- [Exercise aim] Each line from the one that contains "This screenshot has width=1024, height=550." through the last line of the listing below is to be returned exactly as it stands, and nothing else.

- [Records to process]

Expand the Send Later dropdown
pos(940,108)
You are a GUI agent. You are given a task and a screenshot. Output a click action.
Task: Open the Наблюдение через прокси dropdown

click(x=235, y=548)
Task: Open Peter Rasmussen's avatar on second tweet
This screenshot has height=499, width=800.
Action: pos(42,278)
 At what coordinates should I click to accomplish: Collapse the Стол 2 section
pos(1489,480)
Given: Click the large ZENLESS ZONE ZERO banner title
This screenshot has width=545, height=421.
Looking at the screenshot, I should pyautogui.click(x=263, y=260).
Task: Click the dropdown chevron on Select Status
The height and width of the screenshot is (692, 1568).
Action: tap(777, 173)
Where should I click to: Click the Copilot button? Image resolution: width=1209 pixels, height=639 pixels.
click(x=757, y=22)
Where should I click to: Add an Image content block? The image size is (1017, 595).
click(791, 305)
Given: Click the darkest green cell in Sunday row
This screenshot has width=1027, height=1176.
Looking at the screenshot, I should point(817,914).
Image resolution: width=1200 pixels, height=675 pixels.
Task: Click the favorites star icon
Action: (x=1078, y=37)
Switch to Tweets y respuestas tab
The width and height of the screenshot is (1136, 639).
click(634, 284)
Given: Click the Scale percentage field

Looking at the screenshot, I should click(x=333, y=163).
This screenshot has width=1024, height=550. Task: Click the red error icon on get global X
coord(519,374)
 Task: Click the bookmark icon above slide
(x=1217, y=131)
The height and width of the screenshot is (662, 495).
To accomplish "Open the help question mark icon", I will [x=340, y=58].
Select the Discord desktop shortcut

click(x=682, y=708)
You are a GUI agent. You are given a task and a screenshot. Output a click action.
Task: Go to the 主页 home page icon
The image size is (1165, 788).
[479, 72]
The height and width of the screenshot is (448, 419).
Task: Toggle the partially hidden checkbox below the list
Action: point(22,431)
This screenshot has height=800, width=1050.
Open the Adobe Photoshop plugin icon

- [Solution below]
This screenshot has width=1024, height=550. Task: Click the red error icon on get global X
coord(519,374)
 Task: Click the bookmark icon above slide
(x=1217, y=131)
The height and width of the screenshot is (662, 495).
To accomplish "Open the help question mark icon", I will [x=340, y=58].
Select the Discord desktop shortcut

click(x=682, y=708)
You are a GUI agent. You are given a task and a screenshot. Output a click action.
Task: Go to the 主页 home page icon
The image size is (1165, 788).
[479, 72]
The height and width of the screenshot is (448, 419).
Task: Toggle the partially hidden checkbox below the list
Action: point(22,431)
This screenshot has height=800, width=1050.
Open the Adobe Photoshop plugin icon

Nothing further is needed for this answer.